Does ChatGPT Resemble Humans in Judgements of Grammatical Acceptability?
Date:
I presented the first large-scale investigation of ChatGPT’s grammatical intuition, building upon a previous research (Sprouse et al., 2013) that examined the grammaticality judgment of 148 pairwise linguistic phenomenon (e.g., 1a. “he was the judge” vs 1b. “he was judge”). These linguistic phenomenon were sampled from the journal of Linguistic Inquiry, where linguists had classified them as grammatical, ungrammatical, or marginally grammatical. Sprouse and colleagues surveyed layman participants for their grammatical judgement of these sentences. In this study, our primary focus was to explore ChatGPT’s judgments of these sentences in comparison to both layman participants and linguistic experts.
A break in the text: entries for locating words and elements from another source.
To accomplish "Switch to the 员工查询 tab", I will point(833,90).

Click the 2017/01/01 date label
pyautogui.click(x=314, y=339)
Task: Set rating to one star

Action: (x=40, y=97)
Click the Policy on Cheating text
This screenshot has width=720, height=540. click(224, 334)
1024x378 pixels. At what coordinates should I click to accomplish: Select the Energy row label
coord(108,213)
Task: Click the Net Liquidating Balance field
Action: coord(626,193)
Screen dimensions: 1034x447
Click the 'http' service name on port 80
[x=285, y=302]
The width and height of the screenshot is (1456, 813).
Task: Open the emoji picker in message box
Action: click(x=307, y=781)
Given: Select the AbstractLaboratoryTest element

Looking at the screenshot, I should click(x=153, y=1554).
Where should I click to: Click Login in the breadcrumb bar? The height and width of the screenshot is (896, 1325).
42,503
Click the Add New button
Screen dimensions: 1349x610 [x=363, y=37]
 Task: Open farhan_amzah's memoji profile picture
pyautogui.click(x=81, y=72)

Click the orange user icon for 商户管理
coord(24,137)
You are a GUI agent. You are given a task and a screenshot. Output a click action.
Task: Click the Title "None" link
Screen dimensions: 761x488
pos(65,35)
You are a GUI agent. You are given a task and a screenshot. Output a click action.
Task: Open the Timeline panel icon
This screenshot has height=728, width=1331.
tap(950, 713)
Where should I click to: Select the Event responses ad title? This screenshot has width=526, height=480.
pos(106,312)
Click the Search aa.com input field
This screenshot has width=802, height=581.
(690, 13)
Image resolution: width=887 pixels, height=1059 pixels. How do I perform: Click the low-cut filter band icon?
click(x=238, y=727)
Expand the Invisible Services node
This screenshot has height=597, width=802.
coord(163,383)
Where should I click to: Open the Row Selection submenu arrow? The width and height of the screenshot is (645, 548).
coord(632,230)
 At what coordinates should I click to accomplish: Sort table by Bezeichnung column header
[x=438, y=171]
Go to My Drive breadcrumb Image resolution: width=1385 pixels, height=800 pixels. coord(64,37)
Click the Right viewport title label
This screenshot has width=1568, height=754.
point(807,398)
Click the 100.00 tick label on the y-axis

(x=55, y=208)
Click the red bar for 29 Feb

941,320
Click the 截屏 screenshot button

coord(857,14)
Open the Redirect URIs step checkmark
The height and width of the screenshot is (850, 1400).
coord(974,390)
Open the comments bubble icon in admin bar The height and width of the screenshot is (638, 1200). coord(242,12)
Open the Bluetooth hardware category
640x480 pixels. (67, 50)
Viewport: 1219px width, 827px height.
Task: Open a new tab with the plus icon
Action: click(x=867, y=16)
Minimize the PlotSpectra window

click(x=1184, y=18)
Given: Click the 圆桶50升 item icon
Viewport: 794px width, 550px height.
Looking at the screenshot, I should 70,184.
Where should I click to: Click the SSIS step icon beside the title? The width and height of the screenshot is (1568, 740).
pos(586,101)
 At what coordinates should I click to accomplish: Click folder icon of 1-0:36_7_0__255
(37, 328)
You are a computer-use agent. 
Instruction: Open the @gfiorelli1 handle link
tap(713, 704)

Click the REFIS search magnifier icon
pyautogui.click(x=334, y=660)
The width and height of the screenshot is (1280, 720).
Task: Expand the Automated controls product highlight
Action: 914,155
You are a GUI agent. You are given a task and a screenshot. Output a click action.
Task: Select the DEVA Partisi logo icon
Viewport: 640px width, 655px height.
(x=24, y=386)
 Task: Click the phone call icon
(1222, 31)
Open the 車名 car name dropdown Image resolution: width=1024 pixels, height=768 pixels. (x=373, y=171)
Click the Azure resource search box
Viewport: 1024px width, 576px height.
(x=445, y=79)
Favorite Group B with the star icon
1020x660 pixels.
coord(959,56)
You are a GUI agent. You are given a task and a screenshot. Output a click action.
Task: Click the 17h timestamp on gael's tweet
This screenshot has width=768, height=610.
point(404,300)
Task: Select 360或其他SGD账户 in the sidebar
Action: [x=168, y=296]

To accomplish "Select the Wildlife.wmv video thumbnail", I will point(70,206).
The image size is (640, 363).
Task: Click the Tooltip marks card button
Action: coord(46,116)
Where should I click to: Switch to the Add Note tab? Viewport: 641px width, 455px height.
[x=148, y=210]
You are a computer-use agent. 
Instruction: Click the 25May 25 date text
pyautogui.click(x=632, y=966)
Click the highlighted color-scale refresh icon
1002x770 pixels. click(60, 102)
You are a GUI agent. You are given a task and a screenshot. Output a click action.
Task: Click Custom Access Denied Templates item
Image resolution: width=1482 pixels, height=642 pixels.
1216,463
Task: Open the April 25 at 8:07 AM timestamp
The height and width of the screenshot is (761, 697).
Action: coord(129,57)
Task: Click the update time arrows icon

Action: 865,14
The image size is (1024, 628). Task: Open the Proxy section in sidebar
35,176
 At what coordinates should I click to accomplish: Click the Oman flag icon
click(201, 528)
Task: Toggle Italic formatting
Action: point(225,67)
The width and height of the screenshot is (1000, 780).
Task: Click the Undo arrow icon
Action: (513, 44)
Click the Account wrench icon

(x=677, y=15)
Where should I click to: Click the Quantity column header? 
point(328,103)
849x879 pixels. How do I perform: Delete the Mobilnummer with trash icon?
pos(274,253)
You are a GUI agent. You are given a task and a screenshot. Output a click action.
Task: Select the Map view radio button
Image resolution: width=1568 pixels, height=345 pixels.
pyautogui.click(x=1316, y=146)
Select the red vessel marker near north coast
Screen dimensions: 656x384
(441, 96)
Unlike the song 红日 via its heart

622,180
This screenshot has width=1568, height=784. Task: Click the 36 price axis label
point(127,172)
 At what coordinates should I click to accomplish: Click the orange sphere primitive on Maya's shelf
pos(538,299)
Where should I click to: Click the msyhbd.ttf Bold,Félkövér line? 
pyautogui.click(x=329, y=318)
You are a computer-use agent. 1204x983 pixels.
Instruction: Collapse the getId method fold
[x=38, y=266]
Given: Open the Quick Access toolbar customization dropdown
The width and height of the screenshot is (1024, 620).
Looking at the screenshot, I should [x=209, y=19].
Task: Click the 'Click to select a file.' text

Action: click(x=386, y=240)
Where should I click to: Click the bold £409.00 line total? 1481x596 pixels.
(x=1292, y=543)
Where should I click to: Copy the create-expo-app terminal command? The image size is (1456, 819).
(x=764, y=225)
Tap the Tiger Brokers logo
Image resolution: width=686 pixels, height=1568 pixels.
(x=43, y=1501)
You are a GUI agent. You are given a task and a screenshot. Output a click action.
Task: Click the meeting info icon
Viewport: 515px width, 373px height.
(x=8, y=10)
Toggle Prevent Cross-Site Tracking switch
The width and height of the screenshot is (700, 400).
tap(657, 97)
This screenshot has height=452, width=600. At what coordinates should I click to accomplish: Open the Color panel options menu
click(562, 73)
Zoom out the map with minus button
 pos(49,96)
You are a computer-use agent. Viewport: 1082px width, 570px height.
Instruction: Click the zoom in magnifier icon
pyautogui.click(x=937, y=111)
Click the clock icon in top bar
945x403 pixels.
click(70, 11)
Overall, our findings demonstrate convergence rates ranging from 73% to 95% (depending on the experiment and statistical test) between ChatGPT and human linguistic experts, with an overall point-estimate of 89%. This means that, in general, ChatGPT correctly distinguishes grammatical sentences from ungrammatical ones approximately 89% of the time. However, the behaviour patterns of ChatGPT and layman participants varied depending on the specific judgement task. We attribute these results to the psychometric nature of the judgment tasks and the differences in the representation of grammatical knowledge between humans and LLMs.